Hemos experimentado una transición desde una realidad más o menos sustentada en hechos hasta una realidad ficticia en la que llevamos viviendo desde hace más tiempo del que podemos imaginar. Hemos ido construyendo, consciente e inconscientemente, voluntaria e involuntariamente, un mundo extraño, ilógico, paranoico y enfermo y, claro, ahora no sabemos vivir en él y mucho menos echar marcha atrás. Por eso no queremos levantar la cabeza de las pantallas digitales, porque si lo hacemos un escalofrío nos recorre todo el cuerpo y el pánico nos bloquea. La ficción, la verdad digital, es más asumible que la realidad.
¿Qué hacemos entonces? Ahora que están de moda los ensayos clínicos no estarían mal que, aquellos a los que nos falta valentía para que experimenten en nuestro cuerpo con posibles vacunas para el COVID-19, nos apuntásemos a otro con menos prensa y heroicidad que consiste en inyectarnos en nuestro cerebro una pizca de perspicacia, media cucharadita de autocrítica y un buen vaso de sensatez. Aunque, por otra parte, creo que no se los voy a aconsejar porque parece que las primeras cobayas humanas que han finalizado el tratamiento se han convertido en unos excluidos sociales con conductas extrañas y disruptivas como estrellar sus teléfonos móviles contra el asfalto, charlar con sus vecinos, abandonar el turismo de estampida low cost, no hablar de cuestiones sobre las que no tienen una opinión formada, no comprar en amazon ni aliexpress, dejar de ser runner, darse de baja en el gimnasio, no atiborrarse de medicamentos, no comprar comida envasada, borrarse de las plataformas digitales, ponerse en el lugar del otro y, la más peligrosa, pararse a pensar si tienen ideología y en los casos más graves por qué tienen esa ideología y, ya en el extremo, si realmente viven conforme piensan.
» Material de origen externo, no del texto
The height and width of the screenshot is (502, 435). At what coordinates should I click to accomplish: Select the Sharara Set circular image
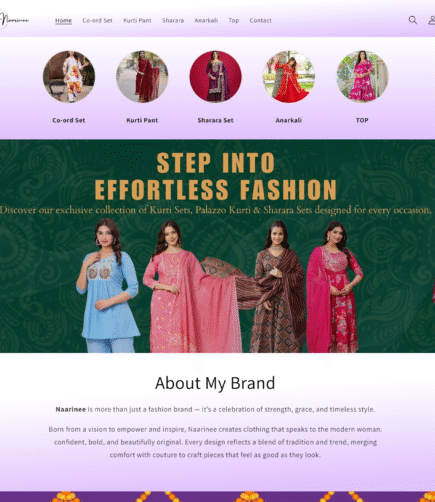215,76
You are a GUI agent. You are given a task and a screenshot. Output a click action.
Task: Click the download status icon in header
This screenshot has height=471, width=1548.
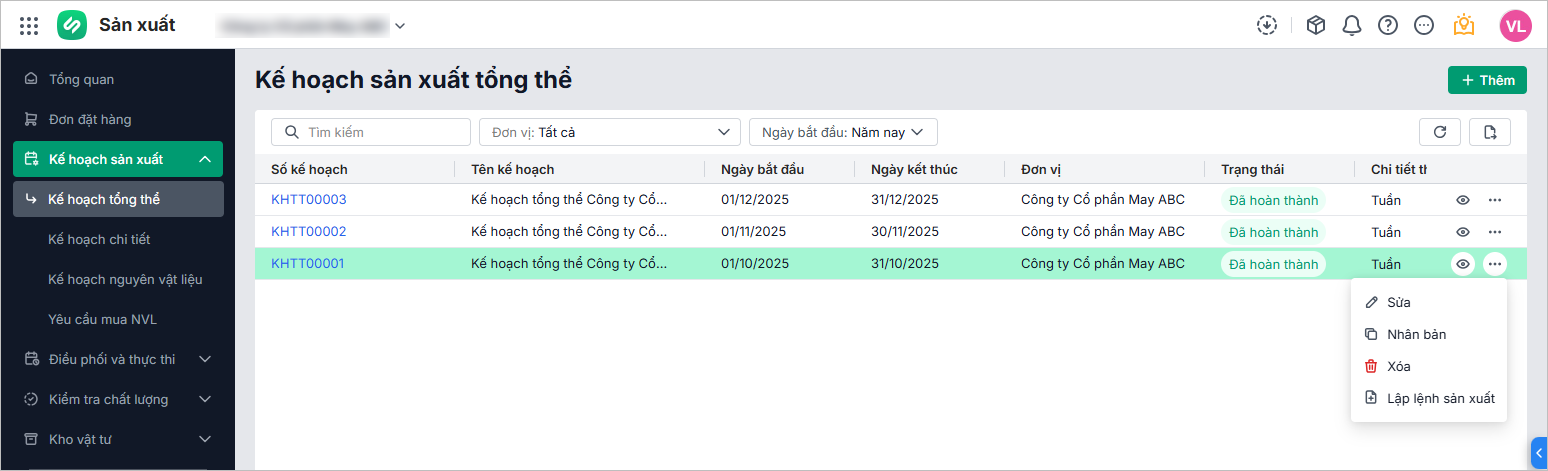tap(1267, 26)
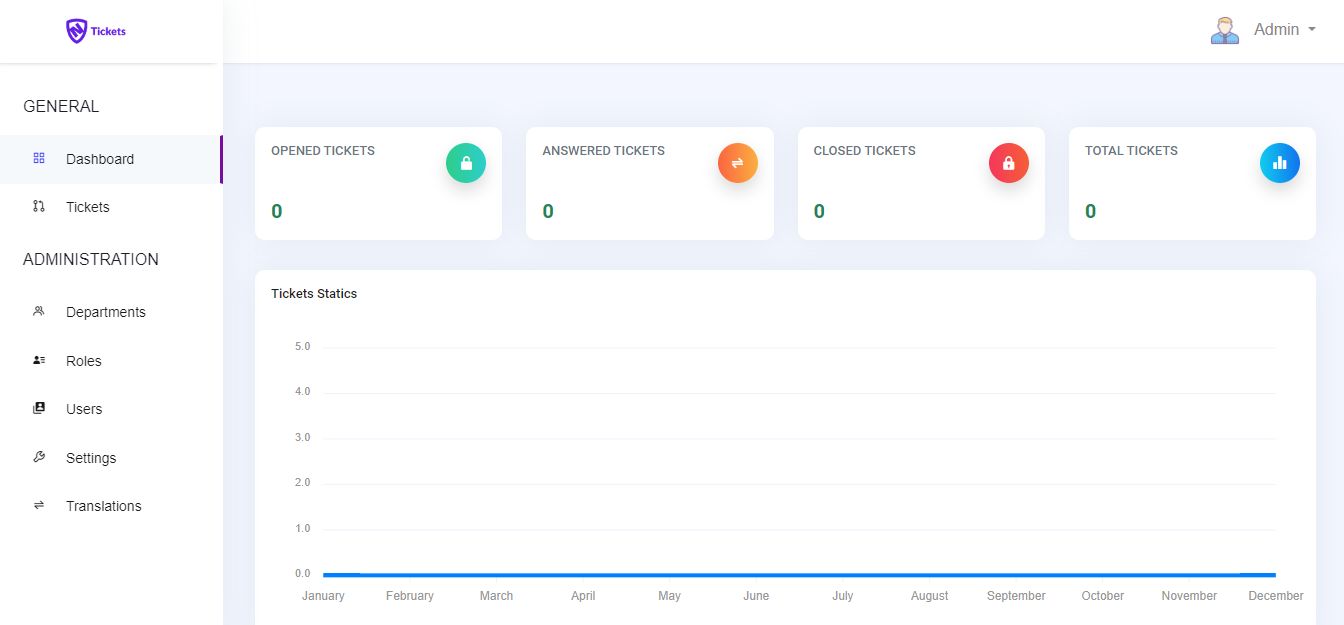Expand the Admin user dropdown arrow
The height and width of the screenshot is (625, 1344).
(1311, 30)
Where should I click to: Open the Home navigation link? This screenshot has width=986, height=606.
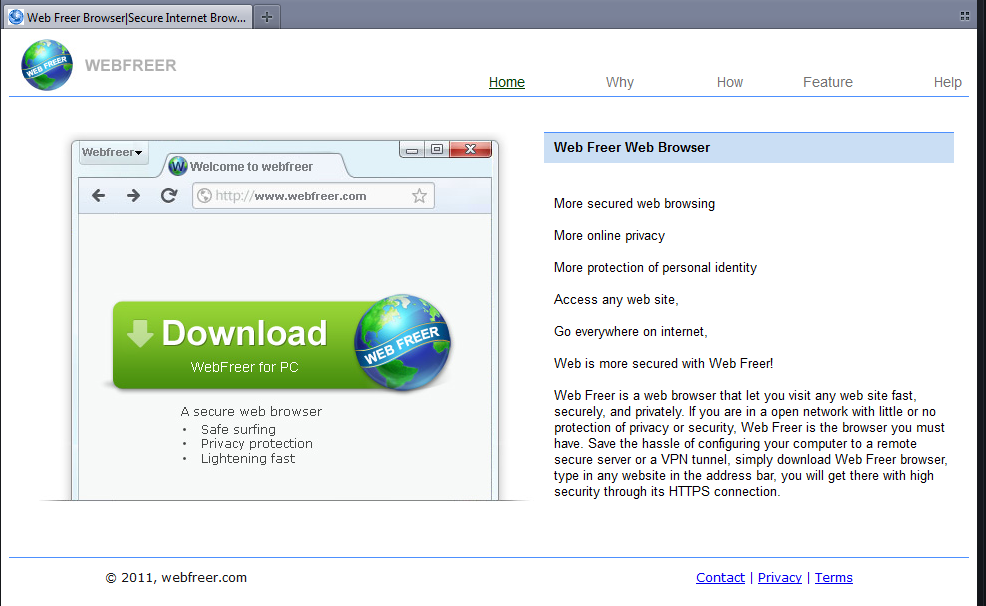(506, 82)
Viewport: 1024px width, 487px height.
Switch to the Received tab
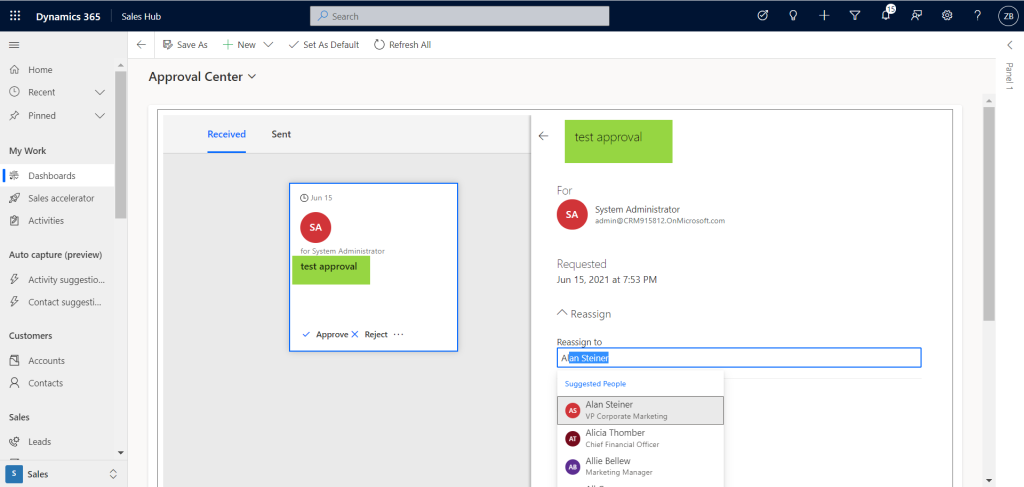pos(226,134)
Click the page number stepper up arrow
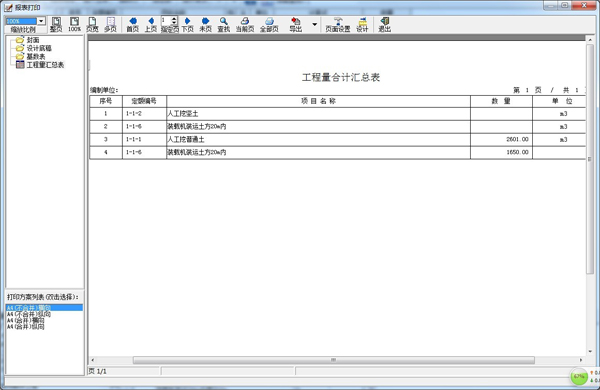 point(174,19)
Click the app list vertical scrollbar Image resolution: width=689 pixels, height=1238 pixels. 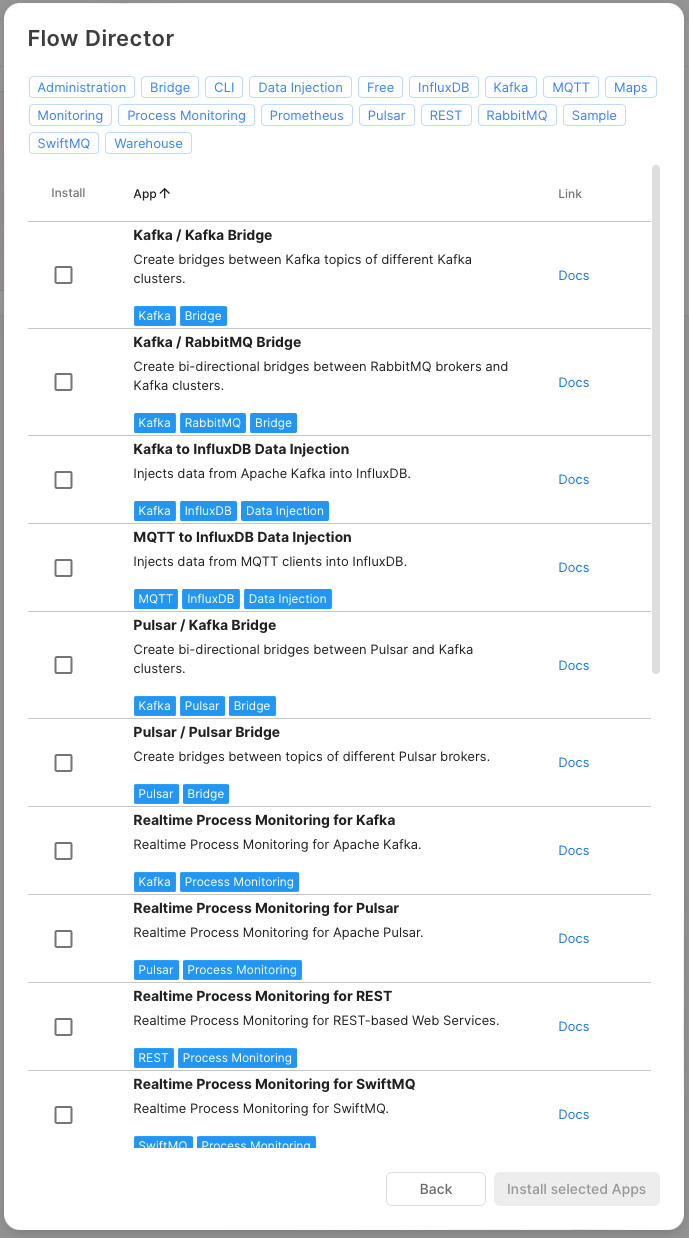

Vamos, un desastre.
Si quieren buscar otras alternativas les aconsejo la lectura del último libro del reputado científico James Lovelock, “Novaceno, la era de la hiperinteligencia está próxima”; con su acongojante tesis de que la evolución de nuestra especie pasará por hacernos perder parte de los rasgos que nos caracterizan como humanos. O si prefieren la ficción, la novela “Cero K” de Don DeLillo, donde el escritor neoyorkino nos arrastra con una aséptica y brutal prosa a un futuro cercano y real donde la manipulación de nuestro destino con mayúscula, o sea la inmortalidad, se modifica gracias a la nanotecnología, la regeneración celular y las drogas (nuevamente)… Lo que viene a ser la alegría de la huerta.
Mi alternativa es más modesta y ya la sugerí en el título del artículo; un medio verso, que ahora completo, del hipnótico poemario de Gloria Fuertes “Aconsejo beber hilo (Diario de una loca)”: A lo mejor es bueno desesperarse mucho y acostarse temprano.